Insecurity Causes An Unrestful Soul


I'm tried of ppl's judgment. Everyone believes they know how I should live my life. Handle your scandal, I'll handle mine #aggy
about an hour ago via Twitter · · · ·@Kwame_Preston87 on Twitter


This past week I felt like I had to constantly prove my Christianity to others and I constantly felt judgement from friends with good intentions. Looking inside, I realized I was insecure and mad that everyone was pointing out my insecurity. I haven't been praying much and I haven't attended church in awhile. Then when I turned to others for advice, I felt they viewed me as a heathen instead of a child of God (which probably wasn't the case at all).

I need to work on achieving that personal relationship, my relationship with God doesn't depend on others opinions. God will not forsake me. Its funny because I felt Him so much this summer, right when my parents disowned me and He opened so many doors.
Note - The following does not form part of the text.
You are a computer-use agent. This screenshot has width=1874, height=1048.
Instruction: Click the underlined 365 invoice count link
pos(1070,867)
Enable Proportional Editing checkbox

He could've abandoned me because I was same gender loving, but he didn't. He could of let me self-destruct while I was defining who I was without outside influence, but he gave me that space. I need to trust and find security in Him and no one else.
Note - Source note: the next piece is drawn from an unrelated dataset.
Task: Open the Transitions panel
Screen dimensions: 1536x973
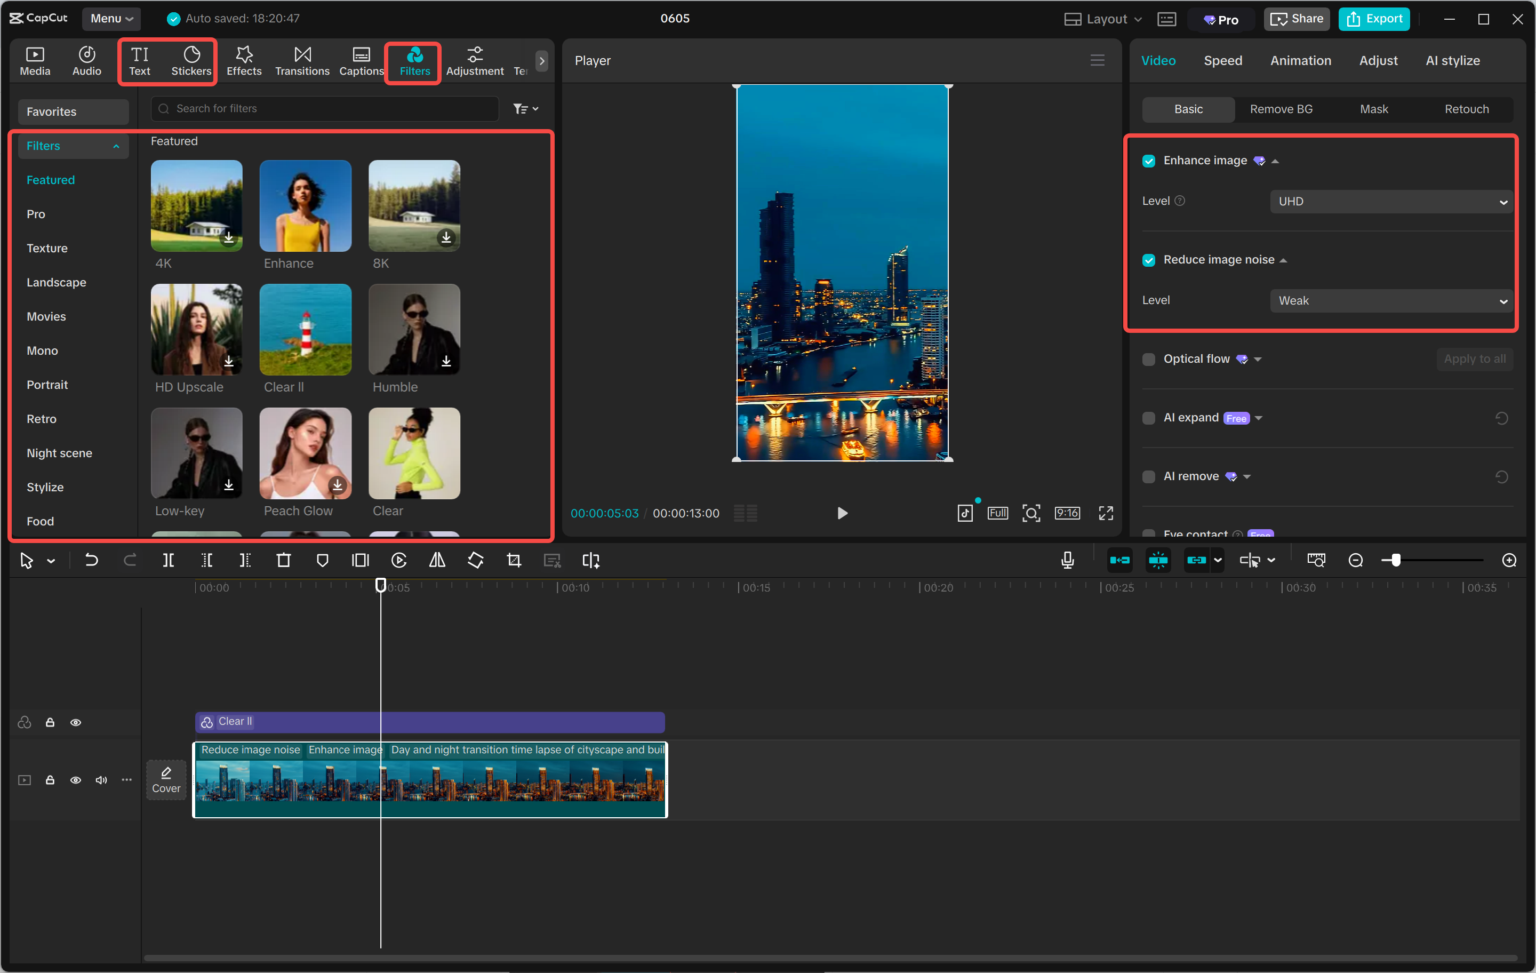Action: [302, 61]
God loves me regardless of my orientation and I have nothing to prove. I just need to work on our relationship. I need to call him more (prayer) and go on some dates (church). Yes, a relationship with God is like every other relationship, got to put in work!


Thank you God for revealing to me how much I need you!

Tuesday, March 8, 2011

My Own Voice, My Own Terms


They tell me: Be quiet! Shut up! Your opinions are obsolete
What you want is not concrete

I think: Pampered and primped! You constantly referred to me as a prince
Yea that's what I am
A prince with no voice

How I wanted to be a pauper rather, To run barefoot through the soft mud
But I couldn't pay the price of abdication.
Voiceless and needing to make a statement I broke my crown.

Filled with expectations I know I let you down
I am nothing but a court jester, a clown

Everyone laughs when the clown takes a tumble

A fall from grace, the family's disgrace!

I'm revealing too much I should be quiet and shut up, my opinions are obsolete
I don't trust my myself... what is concrete?

All I know, is that some should tell Ms. Angelou that this caged bird can't sing
His cries unheard
Silence is preferred

A small boy cries also
His screams go on deaf ears
Giggles are seldom heard
Is he mute?
Stripped of individuality, forced to be a shell
Taught and taunted
Taught to stick to the status quo
Taunted for being different
Like E-40 waiting for someone to tell him when to go

So a prince without a crown, a caged bird with no song and a child with no joy

I was all of these...

But now I have chosen to take my freedom
The winds of liberty flow through my lungs creating a sound so harmonious
A sound so bold, a sound that represents me! My own voice, I discovered it!

Finally I can tell them: I'm living on my own terms!